--- START ---

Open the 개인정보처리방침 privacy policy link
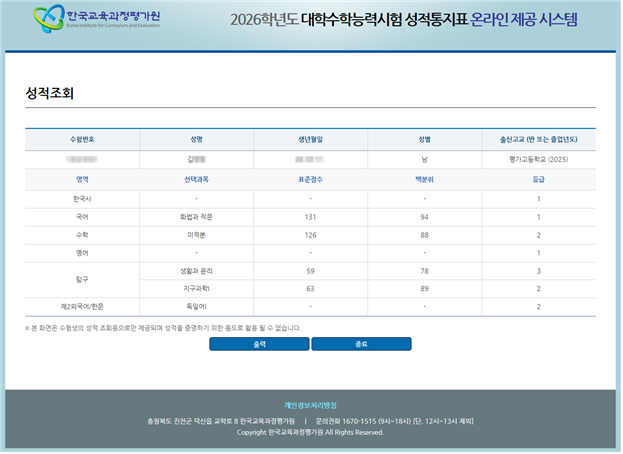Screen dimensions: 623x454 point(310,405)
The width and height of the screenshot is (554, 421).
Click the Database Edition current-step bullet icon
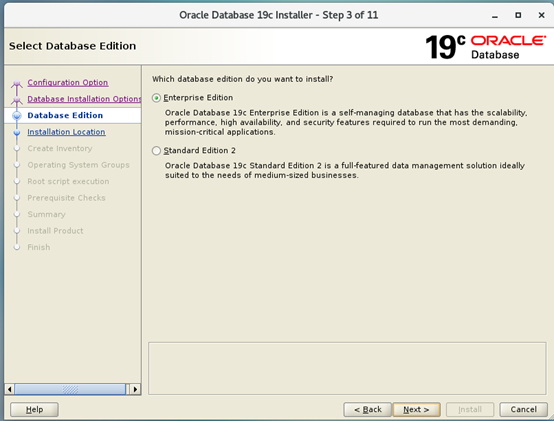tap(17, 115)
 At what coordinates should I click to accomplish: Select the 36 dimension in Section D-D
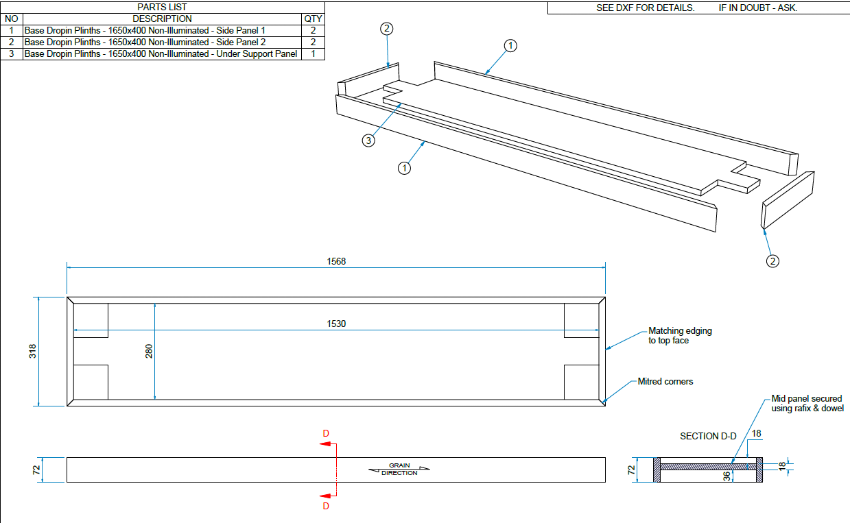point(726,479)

--- END ---
--- START ---

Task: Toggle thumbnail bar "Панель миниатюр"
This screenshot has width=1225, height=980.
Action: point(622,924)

--- END ---
--- START ---

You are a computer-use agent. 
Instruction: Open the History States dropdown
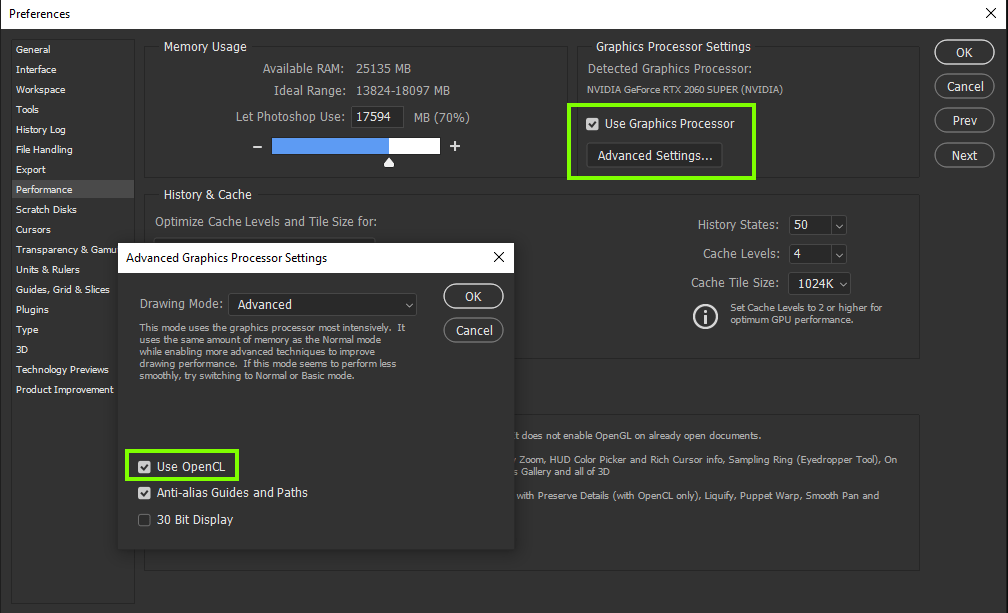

--- END ---

Copy only this part of the entries above: the line with "You are a computer-use agent.", the line with "Instruction: Open the History States dropdown", and the lines between, all exactly as written.

You are a computer-use agent. 
Instruction: Open the History States dropdown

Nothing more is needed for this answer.